#### [Task goal]
Please repeat the lines below exactly. Begin with the line containing "Image resolution: width=1089" and go on through the line containing "Toggle the sort order in My Works".
── Record extracts ──
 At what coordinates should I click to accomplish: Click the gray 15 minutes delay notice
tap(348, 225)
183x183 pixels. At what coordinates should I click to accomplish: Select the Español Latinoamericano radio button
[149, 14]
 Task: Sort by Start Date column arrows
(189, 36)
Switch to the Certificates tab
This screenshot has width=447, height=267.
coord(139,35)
───
── Record extracts ──
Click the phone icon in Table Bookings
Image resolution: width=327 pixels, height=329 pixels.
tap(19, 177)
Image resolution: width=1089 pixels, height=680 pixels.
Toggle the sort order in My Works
───
── Record extracts ──
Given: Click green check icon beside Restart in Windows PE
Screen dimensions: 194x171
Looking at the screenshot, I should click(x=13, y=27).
───
#### [Solution]
Image resolution: width=1089 pixels, height=680 pixels.
Toggle the sort order in My Works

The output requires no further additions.